*Brief:* Establish how many lines in the material include the string "Grüne" and report it as a lone number.

*Dataset:*
====
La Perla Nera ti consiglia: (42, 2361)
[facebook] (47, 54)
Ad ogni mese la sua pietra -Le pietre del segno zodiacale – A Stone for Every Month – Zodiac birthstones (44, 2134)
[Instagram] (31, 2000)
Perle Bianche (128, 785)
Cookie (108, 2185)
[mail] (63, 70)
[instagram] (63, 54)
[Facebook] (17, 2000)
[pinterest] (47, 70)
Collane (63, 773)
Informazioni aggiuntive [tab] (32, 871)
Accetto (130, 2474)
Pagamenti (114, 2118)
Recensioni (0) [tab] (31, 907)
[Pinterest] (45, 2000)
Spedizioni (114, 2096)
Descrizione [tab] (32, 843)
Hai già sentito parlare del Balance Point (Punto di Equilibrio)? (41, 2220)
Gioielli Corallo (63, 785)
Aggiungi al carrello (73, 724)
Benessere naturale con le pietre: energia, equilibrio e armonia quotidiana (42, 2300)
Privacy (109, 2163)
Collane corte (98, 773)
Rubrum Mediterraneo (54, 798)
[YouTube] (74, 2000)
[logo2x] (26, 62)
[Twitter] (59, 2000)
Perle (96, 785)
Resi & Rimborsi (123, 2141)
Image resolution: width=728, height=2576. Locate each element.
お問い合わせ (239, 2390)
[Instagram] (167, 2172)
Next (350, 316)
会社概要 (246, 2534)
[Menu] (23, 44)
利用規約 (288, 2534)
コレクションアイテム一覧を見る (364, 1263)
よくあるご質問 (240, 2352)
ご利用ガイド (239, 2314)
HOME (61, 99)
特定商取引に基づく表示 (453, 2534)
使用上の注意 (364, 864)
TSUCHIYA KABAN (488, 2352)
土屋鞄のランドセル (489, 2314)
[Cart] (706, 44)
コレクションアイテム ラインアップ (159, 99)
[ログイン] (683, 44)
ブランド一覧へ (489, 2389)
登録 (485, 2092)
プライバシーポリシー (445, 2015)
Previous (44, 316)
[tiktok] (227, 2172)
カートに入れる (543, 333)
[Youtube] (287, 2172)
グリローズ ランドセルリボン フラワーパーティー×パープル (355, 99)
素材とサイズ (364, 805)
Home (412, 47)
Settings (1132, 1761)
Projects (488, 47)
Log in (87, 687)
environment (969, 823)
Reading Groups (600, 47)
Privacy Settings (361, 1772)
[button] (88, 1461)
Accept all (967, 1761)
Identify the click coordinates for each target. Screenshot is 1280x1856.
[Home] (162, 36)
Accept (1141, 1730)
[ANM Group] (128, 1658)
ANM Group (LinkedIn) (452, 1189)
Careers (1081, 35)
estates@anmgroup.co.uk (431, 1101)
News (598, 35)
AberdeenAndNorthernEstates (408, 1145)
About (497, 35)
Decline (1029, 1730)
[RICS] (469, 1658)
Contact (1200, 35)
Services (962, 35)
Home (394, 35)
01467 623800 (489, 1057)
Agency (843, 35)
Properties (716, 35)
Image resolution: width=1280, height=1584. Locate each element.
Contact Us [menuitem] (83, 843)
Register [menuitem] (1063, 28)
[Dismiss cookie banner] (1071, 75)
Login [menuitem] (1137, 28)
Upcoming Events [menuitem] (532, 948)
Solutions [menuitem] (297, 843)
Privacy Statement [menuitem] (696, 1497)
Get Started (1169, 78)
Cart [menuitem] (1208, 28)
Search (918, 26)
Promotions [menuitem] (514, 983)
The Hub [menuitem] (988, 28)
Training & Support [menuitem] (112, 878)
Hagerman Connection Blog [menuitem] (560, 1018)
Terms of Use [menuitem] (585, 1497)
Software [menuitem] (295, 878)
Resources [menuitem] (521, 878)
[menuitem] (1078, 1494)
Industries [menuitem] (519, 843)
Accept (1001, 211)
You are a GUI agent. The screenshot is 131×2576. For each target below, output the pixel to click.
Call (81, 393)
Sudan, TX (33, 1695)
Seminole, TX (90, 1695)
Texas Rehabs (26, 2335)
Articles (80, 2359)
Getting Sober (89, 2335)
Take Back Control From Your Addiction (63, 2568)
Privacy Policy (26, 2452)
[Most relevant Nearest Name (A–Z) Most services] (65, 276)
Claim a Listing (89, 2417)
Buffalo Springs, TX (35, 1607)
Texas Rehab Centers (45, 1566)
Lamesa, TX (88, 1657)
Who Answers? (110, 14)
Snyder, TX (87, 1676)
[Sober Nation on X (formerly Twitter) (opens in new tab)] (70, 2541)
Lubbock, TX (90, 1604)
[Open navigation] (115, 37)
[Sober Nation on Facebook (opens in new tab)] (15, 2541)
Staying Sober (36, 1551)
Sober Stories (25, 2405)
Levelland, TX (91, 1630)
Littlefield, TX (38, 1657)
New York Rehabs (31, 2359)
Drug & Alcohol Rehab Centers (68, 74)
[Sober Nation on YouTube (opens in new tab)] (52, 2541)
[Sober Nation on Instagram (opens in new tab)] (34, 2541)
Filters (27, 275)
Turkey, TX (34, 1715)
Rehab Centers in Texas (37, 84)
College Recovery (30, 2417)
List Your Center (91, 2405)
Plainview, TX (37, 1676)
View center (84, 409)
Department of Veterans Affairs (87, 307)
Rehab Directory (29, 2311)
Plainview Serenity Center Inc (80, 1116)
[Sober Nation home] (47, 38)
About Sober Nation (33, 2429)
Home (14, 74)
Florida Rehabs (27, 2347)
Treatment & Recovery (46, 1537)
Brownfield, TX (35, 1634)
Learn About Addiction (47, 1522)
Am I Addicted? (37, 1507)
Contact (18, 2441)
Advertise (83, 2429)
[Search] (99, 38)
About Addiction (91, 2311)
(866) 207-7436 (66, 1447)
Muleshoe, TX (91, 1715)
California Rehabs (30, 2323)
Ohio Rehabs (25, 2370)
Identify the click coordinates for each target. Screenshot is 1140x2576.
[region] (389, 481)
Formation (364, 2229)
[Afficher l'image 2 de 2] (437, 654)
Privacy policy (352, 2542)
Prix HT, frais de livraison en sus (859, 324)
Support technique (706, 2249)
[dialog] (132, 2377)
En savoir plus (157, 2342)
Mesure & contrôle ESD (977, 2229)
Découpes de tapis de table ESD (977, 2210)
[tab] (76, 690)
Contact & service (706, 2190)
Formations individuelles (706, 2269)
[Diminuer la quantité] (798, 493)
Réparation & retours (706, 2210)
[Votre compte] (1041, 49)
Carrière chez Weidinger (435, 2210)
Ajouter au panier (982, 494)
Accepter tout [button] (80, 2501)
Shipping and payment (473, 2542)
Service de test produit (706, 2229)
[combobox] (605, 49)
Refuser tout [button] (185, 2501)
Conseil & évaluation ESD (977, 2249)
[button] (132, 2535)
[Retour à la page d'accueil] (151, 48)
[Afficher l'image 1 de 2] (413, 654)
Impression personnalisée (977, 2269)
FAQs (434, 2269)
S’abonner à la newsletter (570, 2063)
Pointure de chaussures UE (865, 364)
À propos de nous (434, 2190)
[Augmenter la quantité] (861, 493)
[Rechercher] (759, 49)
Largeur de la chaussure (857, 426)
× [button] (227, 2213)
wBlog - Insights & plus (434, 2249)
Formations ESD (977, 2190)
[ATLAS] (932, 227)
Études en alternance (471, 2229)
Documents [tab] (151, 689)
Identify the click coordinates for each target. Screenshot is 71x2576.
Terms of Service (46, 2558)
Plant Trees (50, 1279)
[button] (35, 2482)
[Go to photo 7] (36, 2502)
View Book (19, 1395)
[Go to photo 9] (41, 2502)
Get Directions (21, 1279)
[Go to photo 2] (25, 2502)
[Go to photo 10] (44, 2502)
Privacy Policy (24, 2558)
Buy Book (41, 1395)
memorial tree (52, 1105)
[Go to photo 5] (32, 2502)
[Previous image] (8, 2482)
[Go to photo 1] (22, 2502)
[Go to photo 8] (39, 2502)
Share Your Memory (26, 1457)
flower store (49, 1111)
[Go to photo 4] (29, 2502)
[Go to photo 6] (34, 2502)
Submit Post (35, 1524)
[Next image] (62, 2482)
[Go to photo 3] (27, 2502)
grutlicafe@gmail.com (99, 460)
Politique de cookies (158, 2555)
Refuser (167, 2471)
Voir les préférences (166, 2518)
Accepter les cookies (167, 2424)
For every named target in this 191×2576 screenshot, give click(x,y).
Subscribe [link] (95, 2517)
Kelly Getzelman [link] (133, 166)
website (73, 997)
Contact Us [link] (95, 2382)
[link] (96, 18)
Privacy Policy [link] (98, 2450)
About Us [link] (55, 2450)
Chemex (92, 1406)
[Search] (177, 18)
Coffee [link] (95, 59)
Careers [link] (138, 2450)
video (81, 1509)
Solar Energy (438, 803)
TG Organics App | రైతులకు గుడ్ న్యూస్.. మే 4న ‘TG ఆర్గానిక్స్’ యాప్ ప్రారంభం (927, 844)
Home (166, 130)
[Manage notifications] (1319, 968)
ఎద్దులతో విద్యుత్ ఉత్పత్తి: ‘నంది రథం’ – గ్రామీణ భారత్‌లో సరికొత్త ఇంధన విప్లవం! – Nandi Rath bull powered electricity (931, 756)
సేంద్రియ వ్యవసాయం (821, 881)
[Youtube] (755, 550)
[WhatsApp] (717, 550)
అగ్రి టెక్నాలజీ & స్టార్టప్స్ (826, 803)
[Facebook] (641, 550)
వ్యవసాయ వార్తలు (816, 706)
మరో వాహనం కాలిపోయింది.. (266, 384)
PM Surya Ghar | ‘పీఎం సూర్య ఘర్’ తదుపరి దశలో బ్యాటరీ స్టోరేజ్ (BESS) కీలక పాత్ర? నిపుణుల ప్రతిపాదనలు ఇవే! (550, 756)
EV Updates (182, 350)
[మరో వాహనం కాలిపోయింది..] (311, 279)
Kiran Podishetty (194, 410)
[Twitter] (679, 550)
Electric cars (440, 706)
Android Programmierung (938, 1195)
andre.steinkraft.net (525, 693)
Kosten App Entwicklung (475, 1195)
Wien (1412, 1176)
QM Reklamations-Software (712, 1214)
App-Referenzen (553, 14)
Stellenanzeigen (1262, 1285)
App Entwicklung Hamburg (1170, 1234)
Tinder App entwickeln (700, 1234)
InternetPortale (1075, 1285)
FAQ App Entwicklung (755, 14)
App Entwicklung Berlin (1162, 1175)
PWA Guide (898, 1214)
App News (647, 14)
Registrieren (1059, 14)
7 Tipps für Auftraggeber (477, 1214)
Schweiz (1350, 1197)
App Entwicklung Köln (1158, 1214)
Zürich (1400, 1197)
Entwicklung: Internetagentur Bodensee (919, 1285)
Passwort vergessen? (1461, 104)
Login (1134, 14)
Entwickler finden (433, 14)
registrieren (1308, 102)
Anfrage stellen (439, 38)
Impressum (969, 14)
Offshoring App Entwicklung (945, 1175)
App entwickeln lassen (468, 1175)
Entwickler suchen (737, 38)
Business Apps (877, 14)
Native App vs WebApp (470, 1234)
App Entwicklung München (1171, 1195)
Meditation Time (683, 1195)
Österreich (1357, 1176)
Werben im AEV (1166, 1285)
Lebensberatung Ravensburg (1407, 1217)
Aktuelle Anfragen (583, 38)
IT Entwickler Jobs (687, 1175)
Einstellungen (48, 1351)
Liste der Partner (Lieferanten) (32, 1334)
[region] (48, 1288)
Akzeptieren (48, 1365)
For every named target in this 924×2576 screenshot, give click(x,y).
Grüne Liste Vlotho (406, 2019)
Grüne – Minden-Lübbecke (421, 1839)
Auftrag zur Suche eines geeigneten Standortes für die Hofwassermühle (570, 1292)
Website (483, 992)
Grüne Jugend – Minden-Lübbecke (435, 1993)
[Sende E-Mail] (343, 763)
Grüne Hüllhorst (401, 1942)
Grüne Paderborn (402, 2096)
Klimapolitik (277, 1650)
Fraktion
====
*Solved problem:* 5